(Target pointing data)
+++

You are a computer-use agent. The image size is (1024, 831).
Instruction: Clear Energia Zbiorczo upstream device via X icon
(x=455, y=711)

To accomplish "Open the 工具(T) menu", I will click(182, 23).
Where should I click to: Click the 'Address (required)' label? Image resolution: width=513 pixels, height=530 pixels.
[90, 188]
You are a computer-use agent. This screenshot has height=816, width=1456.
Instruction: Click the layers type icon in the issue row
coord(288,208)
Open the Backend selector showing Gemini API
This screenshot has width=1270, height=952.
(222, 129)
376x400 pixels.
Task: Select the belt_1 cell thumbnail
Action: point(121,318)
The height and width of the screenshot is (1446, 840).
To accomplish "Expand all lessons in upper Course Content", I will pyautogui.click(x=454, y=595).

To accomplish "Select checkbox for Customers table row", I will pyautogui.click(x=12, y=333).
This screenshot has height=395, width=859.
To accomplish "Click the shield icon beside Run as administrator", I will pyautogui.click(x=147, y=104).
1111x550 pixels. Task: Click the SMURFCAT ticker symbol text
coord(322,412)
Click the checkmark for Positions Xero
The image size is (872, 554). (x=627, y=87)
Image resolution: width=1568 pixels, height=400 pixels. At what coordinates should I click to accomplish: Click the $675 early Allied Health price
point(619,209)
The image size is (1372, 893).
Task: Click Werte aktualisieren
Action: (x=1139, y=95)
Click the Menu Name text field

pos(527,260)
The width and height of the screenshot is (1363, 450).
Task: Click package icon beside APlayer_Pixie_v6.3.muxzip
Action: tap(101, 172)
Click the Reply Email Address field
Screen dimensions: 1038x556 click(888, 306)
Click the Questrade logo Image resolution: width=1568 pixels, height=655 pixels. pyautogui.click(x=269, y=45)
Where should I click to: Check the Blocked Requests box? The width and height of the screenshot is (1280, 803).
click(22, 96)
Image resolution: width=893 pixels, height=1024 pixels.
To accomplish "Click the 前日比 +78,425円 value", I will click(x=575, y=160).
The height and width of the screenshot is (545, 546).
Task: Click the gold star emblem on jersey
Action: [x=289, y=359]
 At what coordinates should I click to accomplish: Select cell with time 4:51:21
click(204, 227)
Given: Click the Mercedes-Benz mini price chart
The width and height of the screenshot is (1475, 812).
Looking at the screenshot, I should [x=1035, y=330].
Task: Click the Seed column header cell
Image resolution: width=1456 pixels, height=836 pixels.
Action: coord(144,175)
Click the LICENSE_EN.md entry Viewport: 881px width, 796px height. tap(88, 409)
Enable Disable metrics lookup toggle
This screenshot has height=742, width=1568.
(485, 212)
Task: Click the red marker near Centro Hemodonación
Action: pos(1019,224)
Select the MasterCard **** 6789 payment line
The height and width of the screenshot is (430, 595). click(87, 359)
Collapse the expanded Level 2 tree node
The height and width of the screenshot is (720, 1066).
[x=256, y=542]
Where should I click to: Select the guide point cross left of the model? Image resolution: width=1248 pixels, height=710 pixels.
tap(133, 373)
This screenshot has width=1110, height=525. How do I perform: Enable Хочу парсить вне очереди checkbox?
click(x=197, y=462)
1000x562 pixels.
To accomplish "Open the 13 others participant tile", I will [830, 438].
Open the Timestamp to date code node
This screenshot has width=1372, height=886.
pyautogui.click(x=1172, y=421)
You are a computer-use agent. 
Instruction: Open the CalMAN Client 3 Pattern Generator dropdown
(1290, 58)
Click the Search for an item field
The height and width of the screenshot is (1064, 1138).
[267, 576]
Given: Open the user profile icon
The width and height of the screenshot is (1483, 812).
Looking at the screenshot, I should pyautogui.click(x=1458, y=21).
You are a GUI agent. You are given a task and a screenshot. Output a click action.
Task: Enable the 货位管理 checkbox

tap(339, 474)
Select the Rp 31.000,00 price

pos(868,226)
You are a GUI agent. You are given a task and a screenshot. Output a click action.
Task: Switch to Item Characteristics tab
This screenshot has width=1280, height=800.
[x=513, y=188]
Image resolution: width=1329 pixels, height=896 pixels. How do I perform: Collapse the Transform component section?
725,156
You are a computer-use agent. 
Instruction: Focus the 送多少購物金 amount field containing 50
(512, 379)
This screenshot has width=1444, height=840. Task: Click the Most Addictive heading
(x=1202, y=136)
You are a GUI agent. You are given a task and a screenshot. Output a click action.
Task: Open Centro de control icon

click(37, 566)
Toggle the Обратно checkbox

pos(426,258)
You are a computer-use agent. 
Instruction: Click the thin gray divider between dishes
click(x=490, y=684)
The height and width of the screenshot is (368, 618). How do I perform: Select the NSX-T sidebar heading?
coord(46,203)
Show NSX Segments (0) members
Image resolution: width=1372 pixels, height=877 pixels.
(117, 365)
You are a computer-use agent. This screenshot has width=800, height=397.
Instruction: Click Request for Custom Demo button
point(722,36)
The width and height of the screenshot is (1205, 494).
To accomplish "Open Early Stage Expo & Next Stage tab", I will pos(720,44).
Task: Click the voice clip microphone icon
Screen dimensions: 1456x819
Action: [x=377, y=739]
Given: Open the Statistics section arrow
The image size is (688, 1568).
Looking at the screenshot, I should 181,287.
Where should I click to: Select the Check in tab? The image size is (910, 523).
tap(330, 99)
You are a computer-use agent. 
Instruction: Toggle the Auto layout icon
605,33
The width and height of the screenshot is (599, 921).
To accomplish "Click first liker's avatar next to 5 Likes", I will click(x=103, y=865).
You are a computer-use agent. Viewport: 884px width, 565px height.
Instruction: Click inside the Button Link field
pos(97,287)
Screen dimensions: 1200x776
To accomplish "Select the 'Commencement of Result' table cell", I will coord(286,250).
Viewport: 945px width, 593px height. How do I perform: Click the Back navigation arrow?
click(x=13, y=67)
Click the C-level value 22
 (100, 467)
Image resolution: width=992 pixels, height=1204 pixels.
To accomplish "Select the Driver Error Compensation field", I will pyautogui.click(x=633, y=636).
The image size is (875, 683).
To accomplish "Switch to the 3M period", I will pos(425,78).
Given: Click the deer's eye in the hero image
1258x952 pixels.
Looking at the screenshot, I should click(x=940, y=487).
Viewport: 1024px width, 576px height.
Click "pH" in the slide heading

+++

*What is required:* Copy out all of the items above with no changes.

*Solution to this task:*
You are a computer-use agent. The image size is (1024, 831).
Instruction: Clear Energia Zbiorczo upstream device via X icon
(x=455, y=711)

To accomplish "Open the 工具(T) menu", I will click(182, 23).
Where should I click to: Click the 'Address (required)' label? Image resolution: width=513 pixels, height=530 pixels.
[90, 188]
You are a computer-use agent. This screenshot has height=816, width=1456.
Instruction: Click the layers type icon in the issue row
coord(288,208)
Open the Backend selector showing Gemini API
This screenshot has width=1270, height=952.
(222, 129)
376x400 pixels.
Task: Select the belt_1 cell thumbnail
Action: point(121,318)
The height and width of the screenshot is (1446, 840).
To accomplish "Expand all lessons in upper Course Content", I will pyautogui.click(x=454, y=595).

To accomplish "Select checkbox for Customers table row", I will pyautogui.click(x=12, y=333).
This screenshot has height=395, width=859.
To accomplish "Click the shield icon beside Run as administrator", I will pyautogui.click(x=147, y=104).
1111x550 pixels. Task: Click the SMURFCAT ticker symbol text
coord(322,412)
Click the checkmark for Positions Xero
The image size is (872, 554). (x=627, y=87)
Image resolution: width=1568 pixels, height=400 pixels. At what coordinates should I click to accomplish: Click the $675 early Allied Health price
point(619,209)
The image size is (1372, 893).
Task: Click Werte aktualisieren
Action: (x=1139, y=95)
Click the Menu Name text field

pos(527,260)
The width and height of the screenshot is (1363, 450).
Task: Click package icon beside APlayer_Pixie_v6.3.muxzip
Action: tap(101, 172)
Click the Reply Email Address field
Screen dimensions: 1038x556 click(888, 306)
Click the Questrade logo Image resolution: width=1568 pixels, height=655 pixels. pyautogui.click(x=269, y=45)
Where should I click to: Check the Blocked Requests box? The width and height of the screenshot is (1280, 803).
click(22, 96)
Image resolution: width=893 pixels, height=1024 pixels.
To accomplish "Click the 前日比 +78,425円 value", I will click(x=575, y=160).
The height and width of the screenshot is (545, 546).
Task: Click the gold star emblem on jersey
Action: [x=289, y=359]
 At what coordinates should I click to accomplish: Select cell with time 4:51:21
click(204, 227)
Given: Click the Mercedes-Benz mini price chart
The width and height of the screenshot is (1475, 812).
Looking at the screenshot, I should [x=1035, y=330].
Task: Click the Seed column header cell
Image resolution: width=1456 pixels, height=836 pixels.
Action: coord(144,175)
Click the LICENSE_EN.md entry Viewport: 881px width, 796px height. tap(88, 409)
Enable Disable metrics lookup toggle
This screenshot has height=742, width=1568.
(485, 212)
Task: Click the red marker near Centro Hemodonación
Action: pos(1019,224)
Select the MasterCard **** 6789 payment line
The height and width of the screenshot is (430, 595). click(87, 359)
Collapse the expanded Level 2 tree node
The height and width of the screenshot is (720, 1066).
[x=256, y=542]
Where should I click to: Select the guide point cross left of the model? Image resolution: width=1248 pixels, height=710 pixels.
tap(133, 373)
This screenshot has width=1110, height=525. How do I perform: Enable Хочу парсить вне очереди checkbox?
click(x=197, y=462)
1000x562 pixels.
To accomplish "Open the 13 others participant tile", I will [830, 438].
Open the Timestamp to date code node
This screenshot has width=1372, height=886.
pyautogui.click(x=1172, y=421)
You are a computer-use agent. 
Instruction: Open the CalMAN Client 3 Pattern Generator dropdown
(1290, 58)
Click the Search for an item field
The height and width of the screenshot is (1064, 1138).
[267, 576]
Given: Open the user profile icon
The width and height of the screenshot is (1483, 812).
Looking at the screenshot, I should pyautogui.click(x=1458, y=21).
You are a GUI agent. You are given a task and a screenshot. Output a click action.
Task: Enable the 货位管理 checkbox

tap(339, 474)
Select the Rp 31.000,00 price

pos(868,226)
You are a GUI agent. You are given a task and a screenshot. Output a click action.
Task: Switch to Item Characteristics tab
This screenshot has width=1280, height=800.
[x=513, y=188]
Image resolution: width=1329 pixels, height=896 pixels. How do I perform: Collapse the Transform component section?
725,156
You are a computer-use agent. 
Instruction: Focus the 送多少購物金 amount field containing 50
(512, 379)
This screenshot has width=1444, height=840. Task: Click the Most Addictive heading
(x=1202, y=136)
You are a GUI agent. You are given a task and a screenshot. Output a click action.
Task: Open Centro de control icon

click(37, 566)
Toggle the Обратно checkbox

pos(426,258)
You are a computer-use agent. 
Instruction: Click the thin gray divider between dishes
click(x=490, y=684)
The height and width of the screenshot is (368, 618). How do I perform: Select the NSX-T sidebar heading?
coord(46,203)
Show NSX Segments (0) members
Image resolution: width=1372 pixels, height=877 pixels.
(117, 365)
You are a computer-use agent. This screenshot has width=800, height=397.
Instruction: Click Request for Custom Demo button
point(722,36)
The width and height of the screenshot is (1205, 494).
To accomplish "Open Early Stage Expo & Next Stage tab", I will pos(720,44).
Task: Click the voice clip microphone icon
Screen dimensions: 1456x819
Action: [x=377, y=739]
Given: Open the Statistics section arrow
The image size is (688, 1568).
Looking at the screenshot, I should 181,287.
Where should I click to: Select the Check in tab? The image size is (910, 523).
tap(330, 99)
You are a computer-use agent. 
Instruction: Toggle the Auto layout icon
605,33
The width and height of the screenshot is (599, 921).
To accomplish "Click first liker's avatar next to 5 Likes", I will click(x=103, y=865).
You are a computer-use agent. Viewport: 884px width, 565px height.
Instruction: Click inside the Button Link field
pos(97,287)
Screen dimensions: 1200x776
To accomplish "Select the 'Commencement of Result' table cell", I will coord(286,250).
Viewport: 945px width, 593px height. How do I perform: Click the Back navigation arrow?
click(x=13, y=67)
Click the C-level value 22
 (100, 467)
Image resolution: width=992 pixels, height=1204 pixels.
To accomplish "Select the Driver Error Compensation field", I will pyautogui.click(x=633, y=636).
The image size is (875, 683).
To accomplish "Switch to the 3M period", I will pos(425,78).
Given: Click the deer's eye in the hero image
1258x952 pixels.
Looking at the screenshot, I should click(x=940, y=487).
Viewport: 1024px width, 576px height.
Click "pH" in the slide heading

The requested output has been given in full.